En effet, lorsqu'une brebis allaitante est prédatée, l'éleveur est indemnisé, et l'agneau de celle-ci peut soit survivre, soit donner lui aussi lieu à une indemnisation s'il est également prédaté. En revanche, lorsqu'une brebis gestante est prédatée, seule cette dernière fait l'objet d'une indemnisation, alors que l'éleveur perd à la fois la brebis et l'agneau qu'elle porte.
Ainsi, j'ai à l'esprit une situation au cours de laquelle des brebis étaient très proches de l'agnelage, au point qu'elles auraient pu allaiter dans l'heure qui aurait suivi leur décès. En colère, l'agriculteur a retiré les agneaux du ventre des mères concernées, prédatées par le loup : il était visible que ces derniers étaient sur le point de naître.
Envisagez-vous, madame la ministre, une révision de cette grille, afin de tenir compte de ce paramètre ?
M. le président.
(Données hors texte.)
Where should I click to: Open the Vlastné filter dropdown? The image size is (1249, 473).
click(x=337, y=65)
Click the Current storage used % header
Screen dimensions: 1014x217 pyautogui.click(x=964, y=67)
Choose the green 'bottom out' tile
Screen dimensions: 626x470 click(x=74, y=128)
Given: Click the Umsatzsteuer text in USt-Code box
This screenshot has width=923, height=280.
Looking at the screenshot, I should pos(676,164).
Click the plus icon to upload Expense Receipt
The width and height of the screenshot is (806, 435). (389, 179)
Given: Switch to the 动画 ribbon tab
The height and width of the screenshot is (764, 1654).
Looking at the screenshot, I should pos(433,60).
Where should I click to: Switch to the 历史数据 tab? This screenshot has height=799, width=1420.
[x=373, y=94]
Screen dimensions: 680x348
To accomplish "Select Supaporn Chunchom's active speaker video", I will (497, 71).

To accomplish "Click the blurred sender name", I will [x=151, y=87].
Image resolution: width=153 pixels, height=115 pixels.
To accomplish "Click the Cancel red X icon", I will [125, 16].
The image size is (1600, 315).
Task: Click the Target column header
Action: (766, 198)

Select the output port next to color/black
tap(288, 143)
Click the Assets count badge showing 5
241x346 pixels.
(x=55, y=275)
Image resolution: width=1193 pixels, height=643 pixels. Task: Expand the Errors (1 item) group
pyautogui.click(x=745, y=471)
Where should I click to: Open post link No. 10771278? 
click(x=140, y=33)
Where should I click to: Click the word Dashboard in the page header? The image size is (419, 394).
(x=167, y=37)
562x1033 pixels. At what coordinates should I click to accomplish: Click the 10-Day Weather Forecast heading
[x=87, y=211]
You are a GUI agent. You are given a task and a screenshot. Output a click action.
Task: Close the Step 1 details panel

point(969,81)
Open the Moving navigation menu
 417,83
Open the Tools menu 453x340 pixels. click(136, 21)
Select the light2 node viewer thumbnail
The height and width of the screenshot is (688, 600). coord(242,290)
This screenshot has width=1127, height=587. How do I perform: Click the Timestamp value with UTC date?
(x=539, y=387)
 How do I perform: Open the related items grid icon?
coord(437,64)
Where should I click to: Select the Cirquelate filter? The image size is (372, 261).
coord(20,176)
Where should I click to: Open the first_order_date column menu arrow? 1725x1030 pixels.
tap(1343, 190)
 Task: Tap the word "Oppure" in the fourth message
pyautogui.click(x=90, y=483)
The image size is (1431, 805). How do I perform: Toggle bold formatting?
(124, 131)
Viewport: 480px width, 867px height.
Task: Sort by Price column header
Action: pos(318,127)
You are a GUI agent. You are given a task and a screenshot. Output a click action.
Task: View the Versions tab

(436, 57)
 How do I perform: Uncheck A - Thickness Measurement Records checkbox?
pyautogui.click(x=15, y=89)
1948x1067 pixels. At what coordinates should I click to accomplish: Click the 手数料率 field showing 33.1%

La parole est à Mme la ministre déléguée.
Mme Françoise Gatel, ministre déléguée auprès du ministre de l'aménagement du territoire et de la décentralisation, chargée de la ruralité. Madame la sénatrice Puissat, votre question porte sur la prédation des troupeaux par les loups. Ce sujet est extrêmement important, ce qu'illustrent les deux questions dont il fait aujourd'hui l'objet.
Ma collègue Agnès Pannier-Runacher, qui ne peut être là aujourd'hui, me charge de vous dire que nous portons une attention particulière à ce phénomène, parce qu'il a des conséquences économiques graves. Une indemnisation des pertes, directes ou indirectes, subies par le troupeau, est donc prévue en application d'un arrêté de février 2024.
Les pertes directes correspondent à celles d'animaux vivants, lesquels font l'objet d'une indemnisation pour leur valeur intrinsèque. Celle d'un ovin est donc compensée en fonction de la catégorie et de l'âge de l'animal victime : laitière, allaitante, bio, etc. Vous connaissez très bien le sujet, madame Puissat...
Ces indemnités pour pertes directes ont été revalorisées d'environ 30 % en février 2024. Il est aussi prévu une indemnisation pour les femelles gestantes ou reproductrices à une valeur de près de deux à cinq fois plus élevée que celle des agneaux, pour tenir compte de ce potentiel reproducteur.
Les pertes indirectes sont, elles, liées à la perturbation du troupeau du fait, notamment, du stress, de la moindre prise de poids, des avortements ou de la baisse de lactation. Le montant de l'indemnisation de ces pertes est fixé de façon forfaitaire, selon la taille du troupeau attaqué.
Toutefois, cela n'est pas satisfaisant, je vous l'accorde. C'est pourquoi, dans le cadre du plan national d'actions 2024-2029 sur le loup et les activités d'élevage, la prise en compte de ces pertes indirectes, notamment liées aux avortements consécutifs à une attaque de loup, est en cours de révision. L'objectif est de proposer un système d'indemnisation mieux proportionné aux pertes effectivement subies par les éleveurs. Je ne doute pas, madame la sénatrice, que vous suivrez avec beaucoup d'attention les travaux sur ce sujet.
M. le président. La parole est à Mme Frédérique Puissat, pour la réplique.
Mme Frédérique Puissat. Bien sûr, madame la ministre, nous suivrons ces travaux avec attention.
Je rappellerai alors l'exemple précis d'un agriculteur qui a subi de nombreuses attaques, dont la dernière a été la goutte qui a fait déborder le vase. J'ai une pensée pour tous les éleveurs, alors que les estives ont commencé. Franchement, dans tous les territoires, c'est pour eux la panique, et nous ne pouvons que les comprendre.
Nous comptons vraiment sur vous et sur ce gouvernement, madame la ministre.